### What is asked
1. In the interview on data mining, what does the name MITACS stand for?
2. Pick up the interview on data mining after its last line and continue it.

### Article
============================================================
IT’s all relative

Arvind Gupta has noticed a pattern: Take people who know their math, pair them with companies that know how to sell, and eventually innovation enters the marketplace.

Gupta and his colleagues examine much more complex relationships as part of a group called MITACS, or Mathematics of Information Technology and Complex Systems. This week the national research network held its two-day Quebec Interchange, where scientists and large firms discussed advances in data mining made possible through the application of advanced mathematical techniques.

“”It’s wrong-headed to try and make universities into companies, and it’s wrong-headed to make companies into universities,”” Gupta says. “”The right thing to is to have more abstract ideas and share them with industry, and industry to take those to market.””

In a recent conversation with ITBusiness.ca, Gupta tried to break down some of the complexity behind the math that could change the enterprise.

ITBusiness.ca: Can you describe in layman’s terms the kinds of advances in data mining being discussed at the conference?

Arvind Gupta: We have a wide range of companies and organizations that are interested in these kinds of problems. But on the actual technology side, data mining as a field has progressed really rapidly. I think there’s a real appreciation for working with these large data sets.

On the statistical side, some of the new techniques involve machine learning, where we try to train the computer to recognize certain patterns in your data, either by providing both positive and negative examples of the kinds of patterns you’re looking for. We call these training sets. The idea is that the machine learns via these training sets what kinds of patterns we want. We build a probablistic model, and it tells us what the likelihood is that new data will fit the pattern we’re looking for.

ITB: Where did these techniques come from? Were they from academia or learned in the field?

AG: It’s mainly academia. I guess they’ve been developed over the last 20 years. I always hate to say where an idea comes from, because there’s that whole philosophy that no idea is really new (laughs). But I think the academy at some point became very interested, for example, in human cognition and how humans recognize patterns. We’re pretty good at small data sets of seeing patterns, and the belief is we do have some sort of neural network that does something like machine learning in our brain. There’s a whole philosophy that we’re using a probablistic model. When you see an item, you’re guessing it’s an apple because you have a pathway in your brain that’s firing, “”There’s a strong probability that it’s an apple.”” Occasionally you could get fooled by a plastic apples, but after enough plastic apples you’d begin to recognize real apples from plastic apples. But the formal method of using doing machine learning, the kind of values we use there are very specific for the kind of problems that are being worked on. We don’t develop machine learning for general patterns.

ITB: So how are these algorithms making their way into today’s enterprise, like in business intelligence software, for example?

AG: This is a huge field now. Anywhere from the financial community looking for patterns in trade on the stock exchange, or setting prices for auction or other financial instruments, developing hedging strategies. In health care data —

ITB: But is that actually happening now, or is that still to come?
============================================================
### Supplied entries
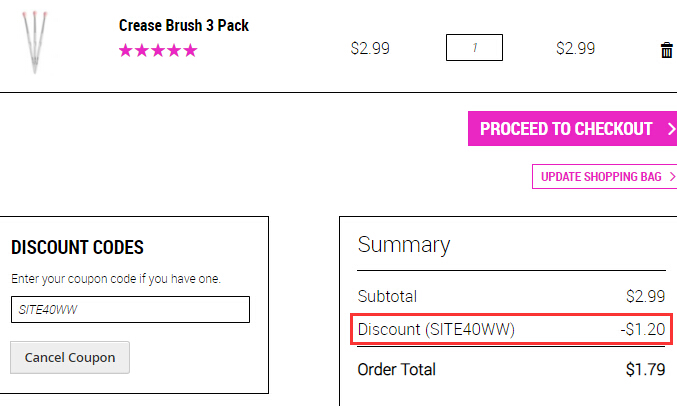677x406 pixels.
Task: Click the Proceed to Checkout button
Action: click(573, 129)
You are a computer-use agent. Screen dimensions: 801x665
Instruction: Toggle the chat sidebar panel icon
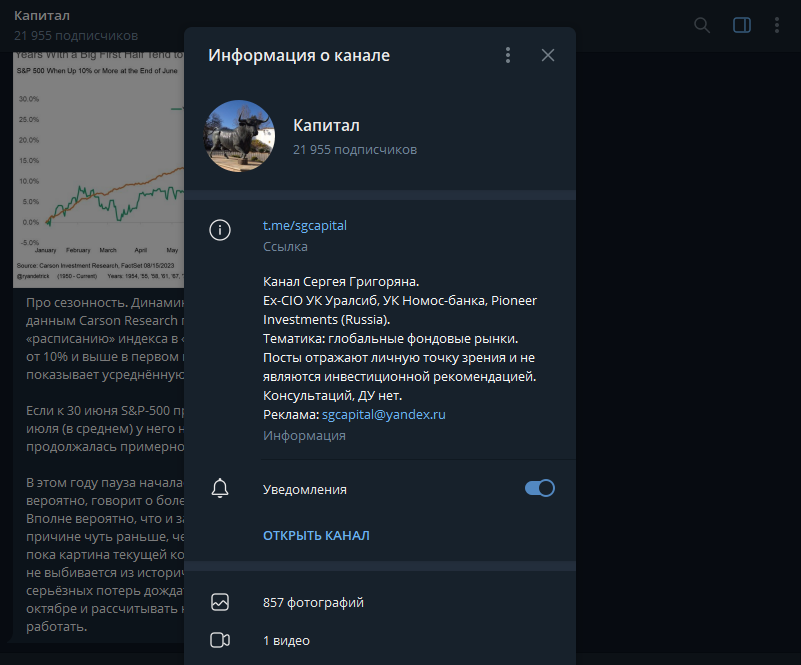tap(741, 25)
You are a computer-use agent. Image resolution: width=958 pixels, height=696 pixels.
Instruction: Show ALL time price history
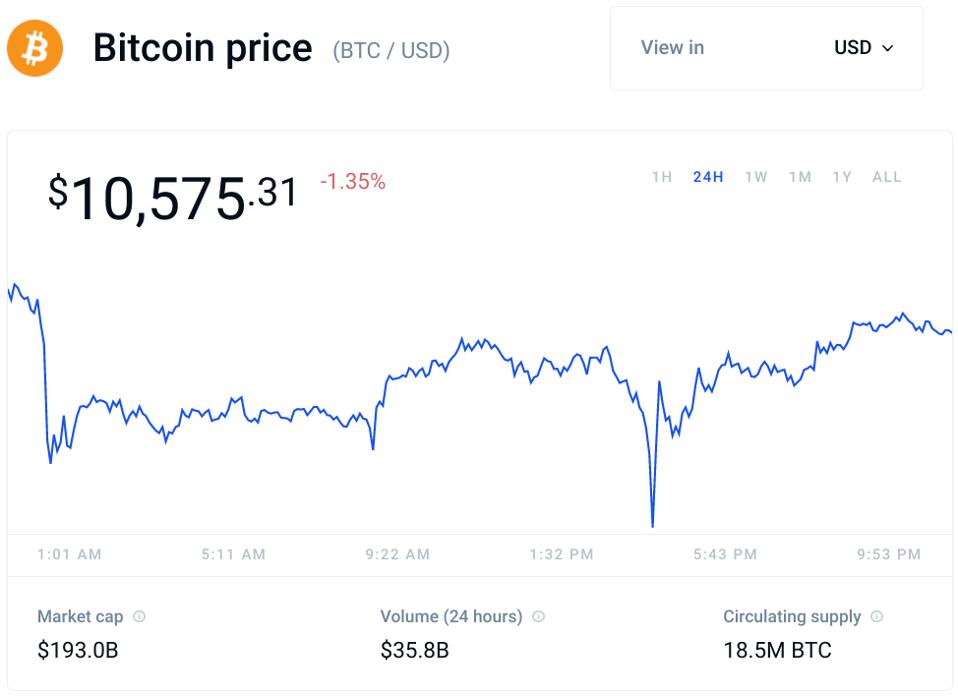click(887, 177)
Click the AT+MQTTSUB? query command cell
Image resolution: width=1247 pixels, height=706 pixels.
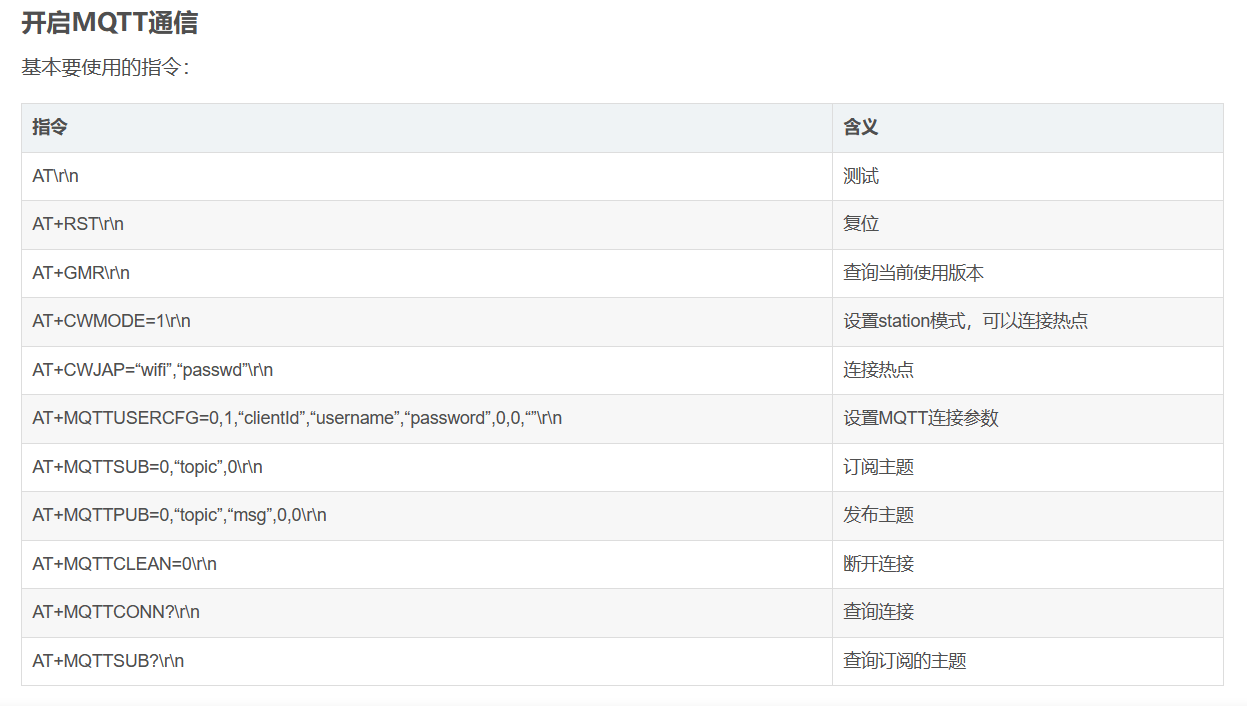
============================================================
### Written answers
1. Mathematics of Information Technology and Complex Systems.

2.
AG: It’s happening now. One of this thing this conference is about is the melding of academic and industrial research programs. We’re seeing a lot of that. We’re seeing that it’s a much quicker turnaround for things being developed in terms of theoretical models at the university to applications in industry. We have a project, for example, where we’re working with the telecoms on identifying patterns in customer calling and individualized long distance plans. They’re really using state-or-the-art techniques to look for these kinds of patterns. I think it’s happening more and more, and it’s happening at a quicker pace.

ITB: If some of these models have been around for 20 years, why do you think it’s taken this long for them to make their way to more practical applications?

AG: When I say they’ve been around for 20 years I meant sort of in trying to understand human cognition. I hate to say that these models just got developed two years ago. Because in the 20 years that people were thinking about “”Do humans reason?””, it’s taken a while to get some of those abstract questions down to the point where we recognize that we’re not going to build the computer that reasons like a human being, at least not in the foreseeable future.

You know, the Japanese tried this in the 1970s, with something called the Fifth Generation Project. We now recognize it’s not going to happen, but people learned a lot. I mean, going through that process and developing those human cognition models. And then maybe people looked to see if we could apply those models to restricted domains. It does take time for academics to take a larger problem, dissect it and understand the components. I think now we’re in a position to apply them to real problems.

ITB: It’s coming at a good time, considering that the onus is on companies to do a better job at targeting their approach to customers.

AG: Yeah, and there’s also social and economic issues. For example, how do you handle health-care data? The health-care system is a $70 billion industry in Canada. You could potentially save a lot of money there by gleaning patterns of drug ordering, how procedures or done. Are certain procedures being done too often on certain identifiable populations? The same with customer relationship data. There are a lot of privacy issues. One also has to worry about the social implication side. I think that’s something that a lot more companies are becoming aware of.

ITB: We’re talked before about the need to better apply mathematics to IT. How is the relationship between those two worlds evolving?

AG: Essentially, software development is no longer a high-tech industry. Just as hardware became commoditized 15 years ago, software is now becoming something where we can write our specs up and somebody else could write the code.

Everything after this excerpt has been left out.